● **EXERCISE**: Reproduce the records word for word from their first line through the line containing "Action: [x=1545, y=31]", both ends included.

● **DATASET**:
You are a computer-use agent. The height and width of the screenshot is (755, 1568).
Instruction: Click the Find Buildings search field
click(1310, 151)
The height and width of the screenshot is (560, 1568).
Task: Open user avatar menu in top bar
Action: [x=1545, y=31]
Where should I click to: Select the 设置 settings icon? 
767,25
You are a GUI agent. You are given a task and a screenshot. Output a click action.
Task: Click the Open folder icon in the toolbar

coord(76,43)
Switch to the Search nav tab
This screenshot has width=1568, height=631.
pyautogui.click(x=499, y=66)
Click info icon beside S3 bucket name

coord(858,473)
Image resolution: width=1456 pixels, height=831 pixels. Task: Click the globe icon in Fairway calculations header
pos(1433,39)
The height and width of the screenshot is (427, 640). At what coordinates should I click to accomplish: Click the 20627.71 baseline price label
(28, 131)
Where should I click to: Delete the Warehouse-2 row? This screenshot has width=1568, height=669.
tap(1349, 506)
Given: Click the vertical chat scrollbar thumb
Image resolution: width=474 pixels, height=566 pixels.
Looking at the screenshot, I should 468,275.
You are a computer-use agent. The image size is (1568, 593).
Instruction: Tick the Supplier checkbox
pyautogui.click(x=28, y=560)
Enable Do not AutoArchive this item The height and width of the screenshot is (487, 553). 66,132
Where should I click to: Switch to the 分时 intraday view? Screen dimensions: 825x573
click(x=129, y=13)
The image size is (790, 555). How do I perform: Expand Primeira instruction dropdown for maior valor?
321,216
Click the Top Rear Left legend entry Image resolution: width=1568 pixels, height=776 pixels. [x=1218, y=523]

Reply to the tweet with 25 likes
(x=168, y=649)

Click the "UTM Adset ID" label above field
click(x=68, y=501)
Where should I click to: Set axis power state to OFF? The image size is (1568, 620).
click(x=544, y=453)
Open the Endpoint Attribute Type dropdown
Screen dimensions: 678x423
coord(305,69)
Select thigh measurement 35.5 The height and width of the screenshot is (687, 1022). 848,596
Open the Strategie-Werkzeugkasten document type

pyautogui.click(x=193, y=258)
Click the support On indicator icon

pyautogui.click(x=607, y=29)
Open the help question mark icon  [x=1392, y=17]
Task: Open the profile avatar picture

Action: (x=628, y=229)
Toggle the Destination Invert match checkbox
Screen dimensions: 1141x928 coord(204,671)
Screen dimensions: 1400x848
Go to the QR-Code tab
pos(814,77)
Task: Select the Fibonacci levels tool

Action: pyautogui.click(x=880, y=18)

● **ANSWER FOR THIS EXERCISE**:
You are a computer-use agent. The height and width of the screenshot is (755, 1568).
Instruction: Click the Find Buildings search field
click(1310, 151)
The height and width of the screenshot is (560, 1568).
Task: Open user avatar menu in top bar
Action: [x=1545, y=31]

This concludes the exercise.